Set exercise 1:
Answer these from the text on Shin Ryu:
(a) In what year did he pass the military gwageo?
(b) What post was he given in 1654?
(c) Of what lineage was his family?
Set exercise 2:
For each statement, say yes or no according to the text on Shin Ryu, and quote the words that decide it.
(a) Shin Ryu was born in North Hamgyong Province.
(b) In 1657 he was made right army inspector of North Hamgyong Province.
(c) His shrine stands in Yangmok-myeon.

Text excerpt:
_ _ _ _
- Hangul: 신류
- Hanja: 申瀏
- RR: Sin Ryu
- MR: Sin Ryu

= Shin Ryu =

Korean general (1619–1680)

Shin Ryu (1619–1680) was a general of the Joseon period.

==Biography==
He was born into a yangban family of the Pyeongsan Shin lineage in modern-day Chilgok County, North Gyeongsang Province, near where his shrine now stands in Yangmok-myeon. He passed the military gwageo in 1645, and went on to hold various state positions. In 1654, he was appointed commander of Hyesan in Joseon's northern border province of North Hamgyong Province. In 1657, he was appointed as the right army inspector of North Hamgyong Province.
_ _ _ _
Dataset entries:
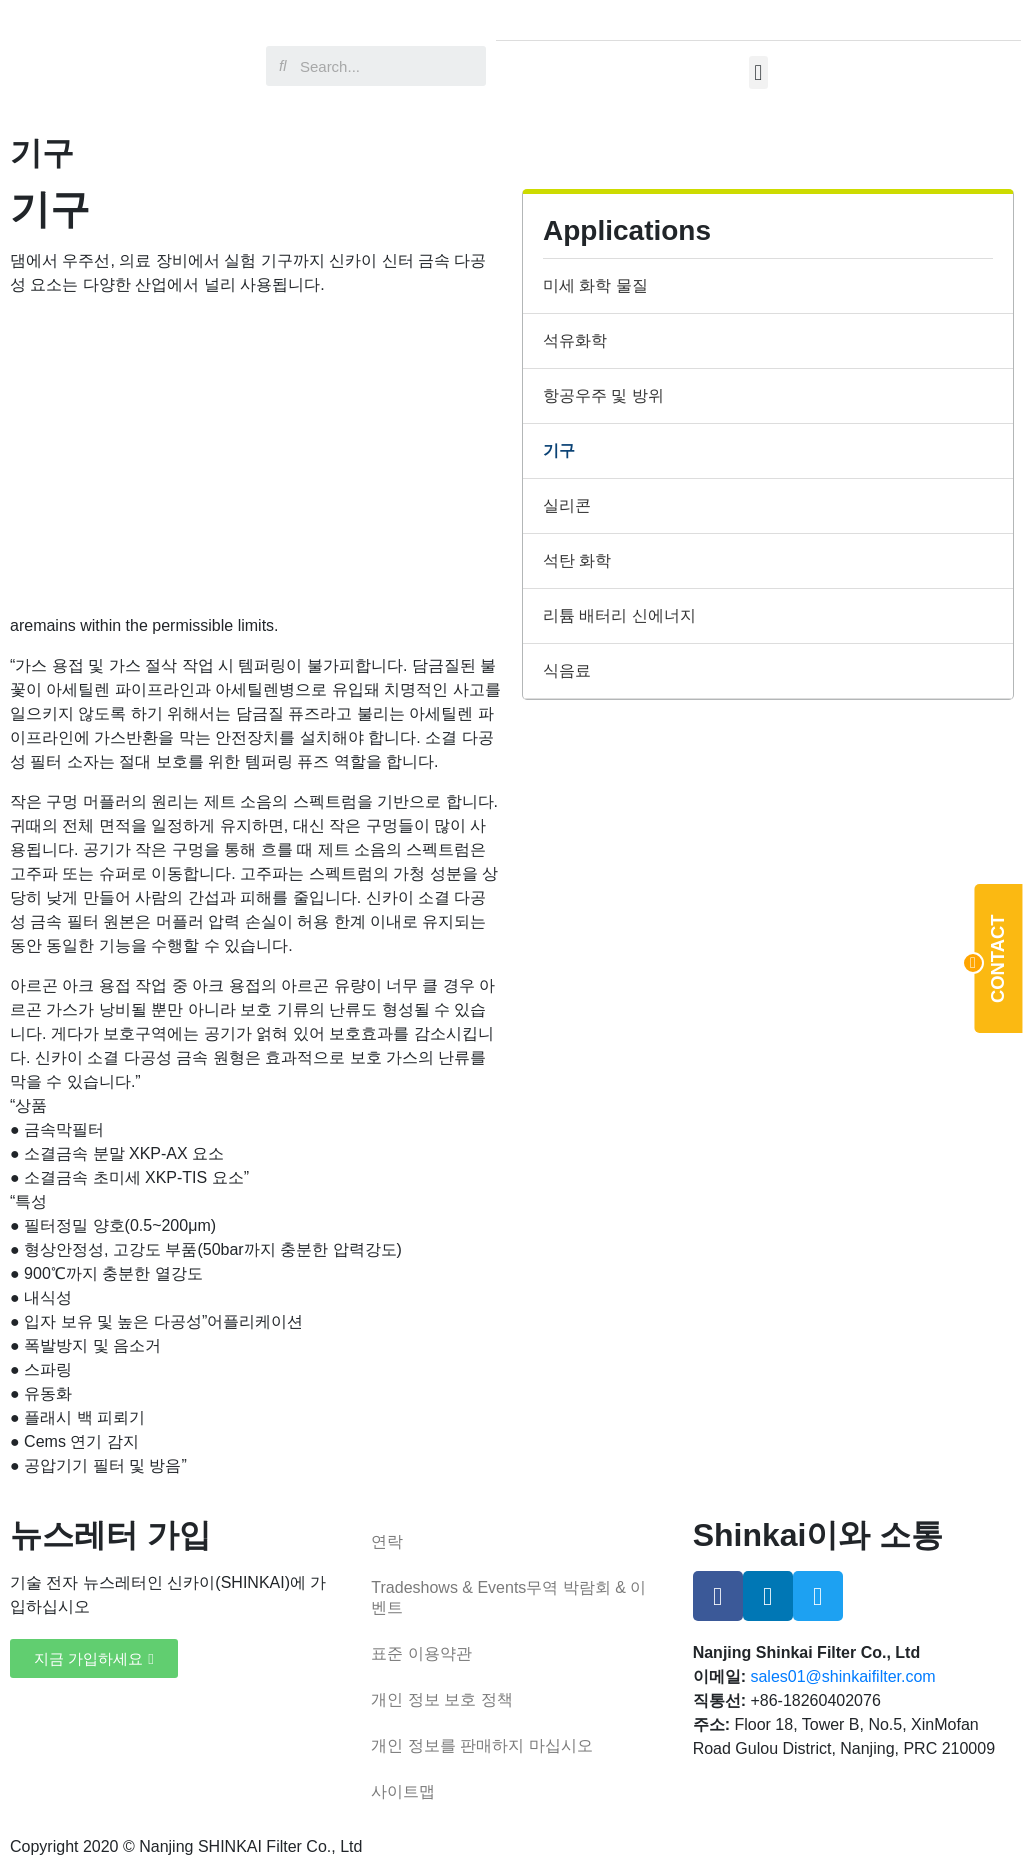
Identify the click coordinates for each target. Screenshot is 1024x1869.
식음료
_ _ _ _
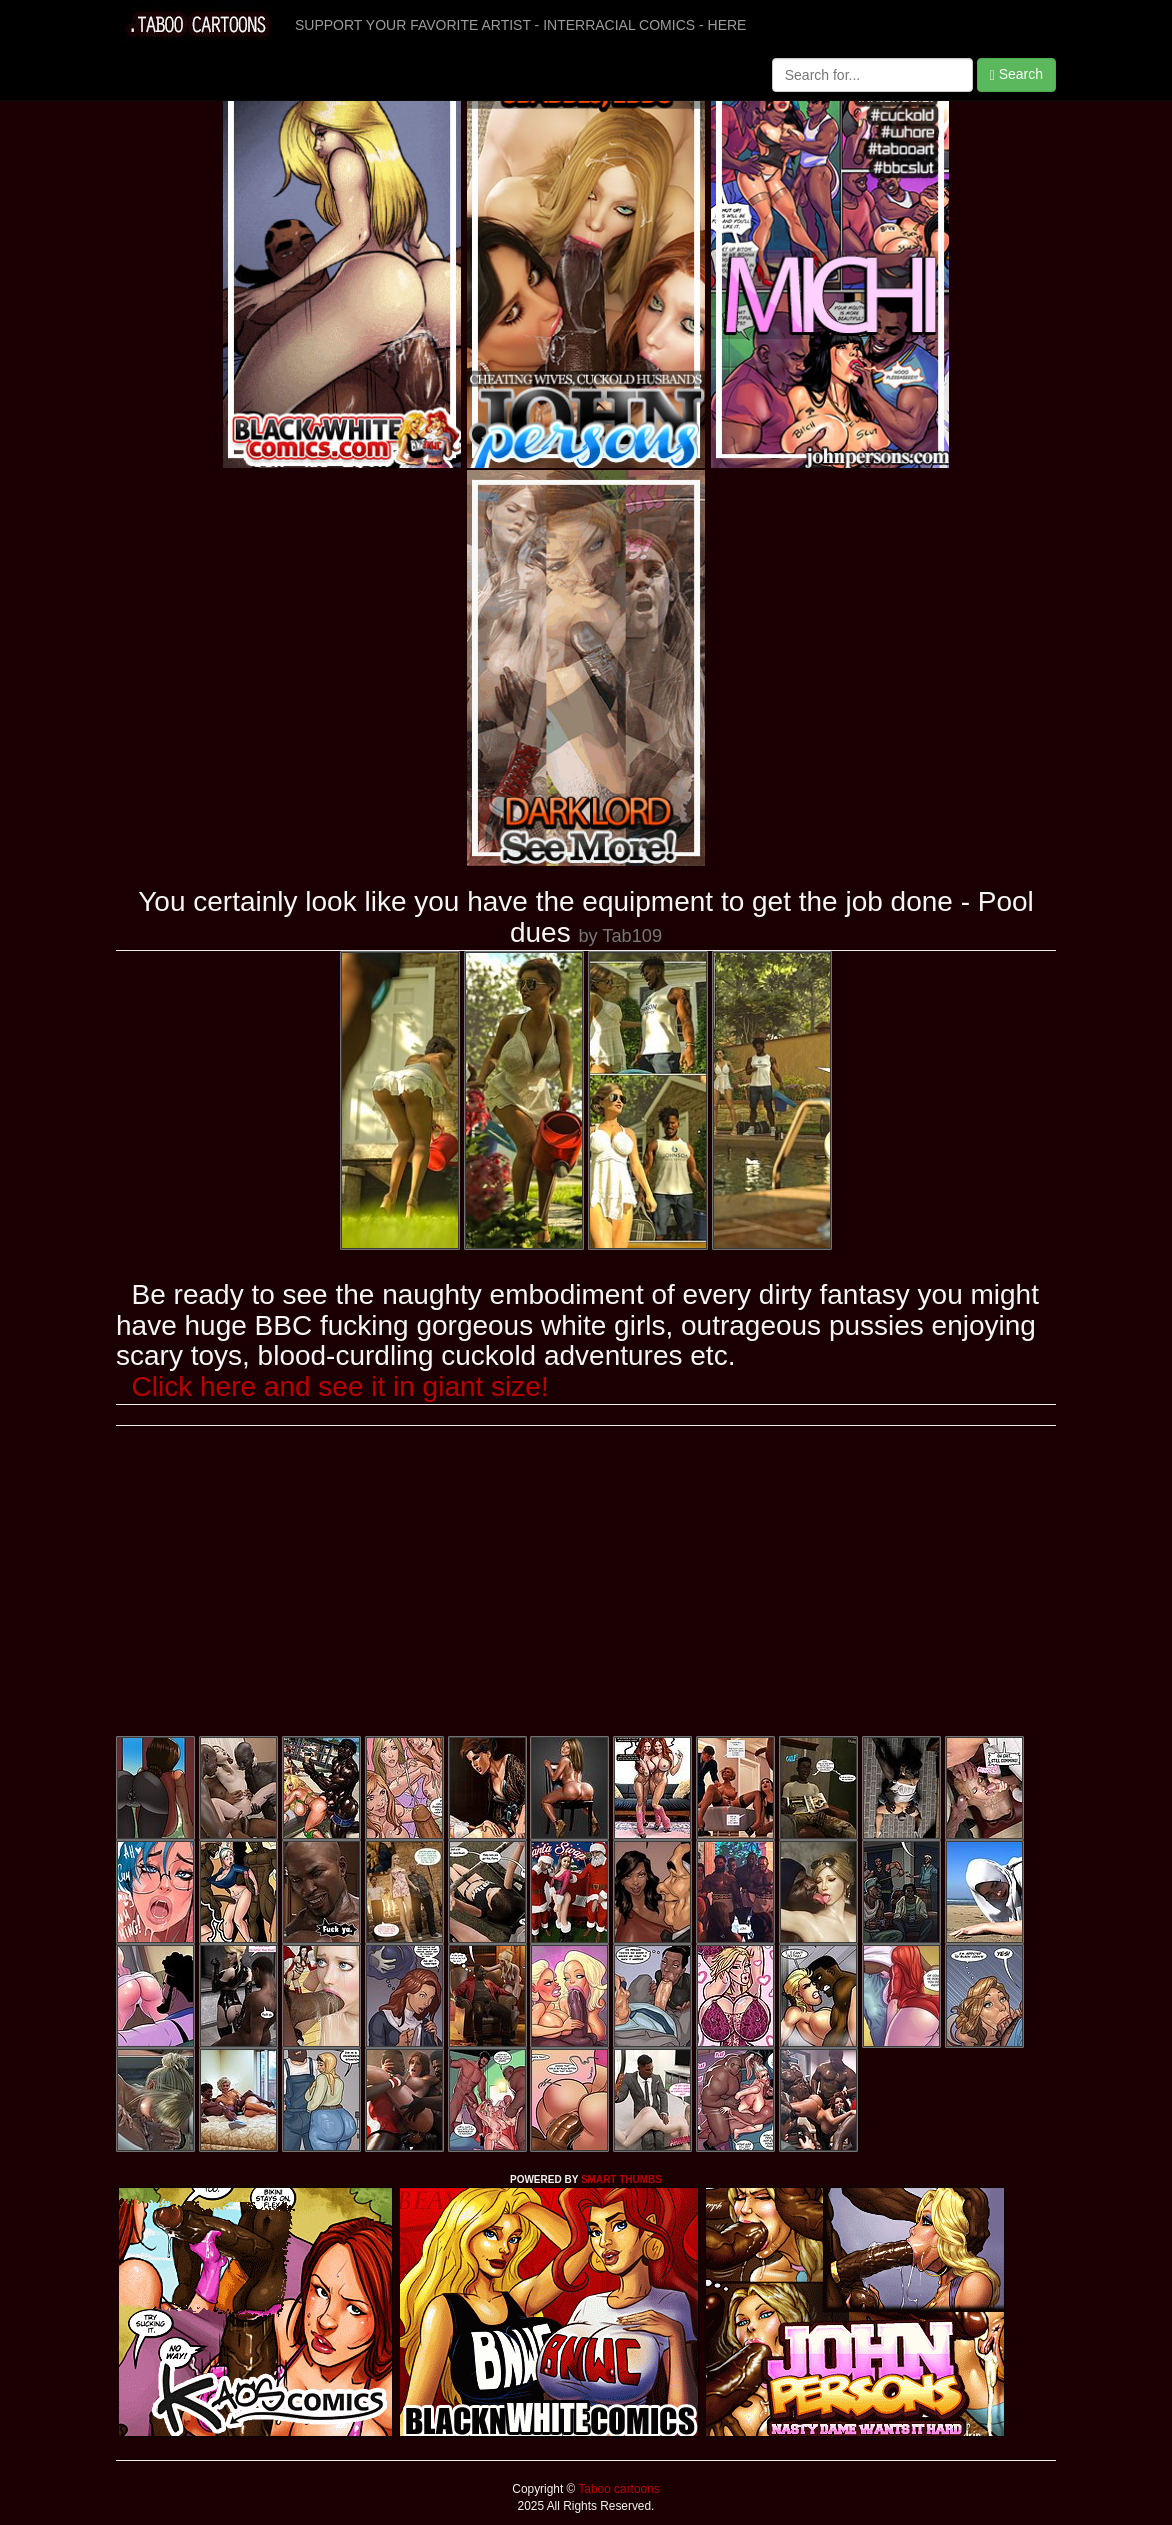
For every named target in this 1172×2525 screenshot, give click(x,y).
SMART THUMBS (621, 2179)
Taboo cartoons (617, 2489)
_ _ _ _
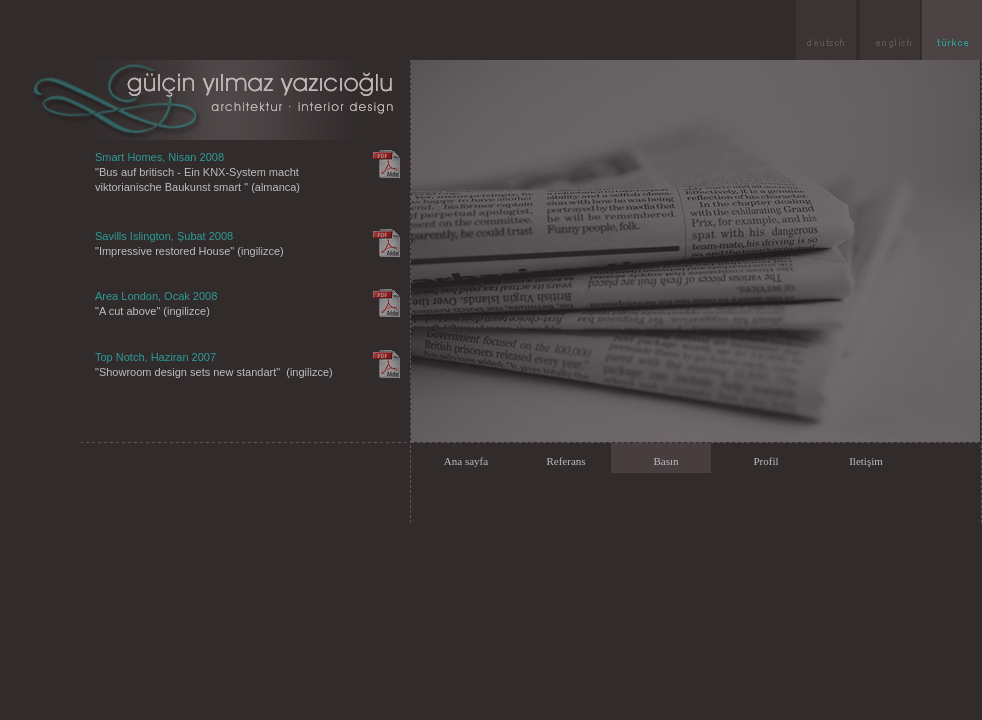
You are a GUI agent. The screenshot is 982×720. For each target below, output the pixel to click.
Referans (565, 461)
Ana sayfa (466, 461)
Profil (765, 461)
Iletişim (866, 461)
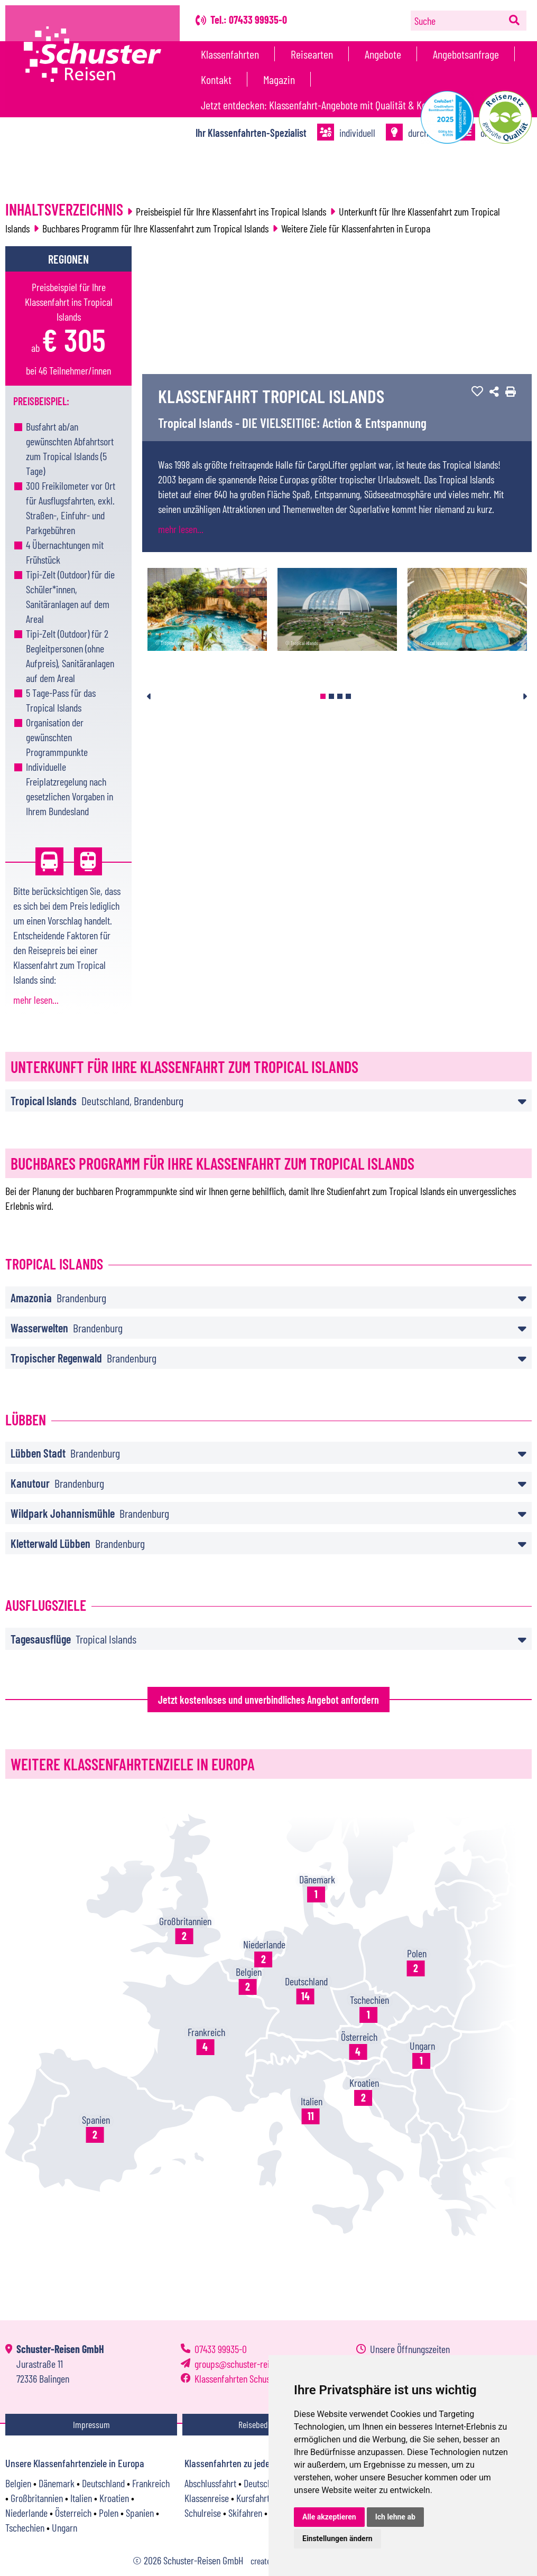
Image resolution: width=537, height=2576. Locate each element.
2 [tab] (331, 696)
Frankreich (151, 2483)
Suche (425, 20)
_ _ _ _
Output 1:
(a) 1645
(b) Commander of Hyesan, in North Hamgyong Province
(c) The Pyeongsan Shin lineage

Output 2:
(a) No: "born into a yangban family of the Pyeongsan Shin lineage in modern-day Chilgok County, North Gyeongsang Province"
(b) Yes: "In 1657, he was appointed as the right army inspector of North Hamgyong Province."
(c) Yes: "near where his shrine now stands in Yangmok-myeon"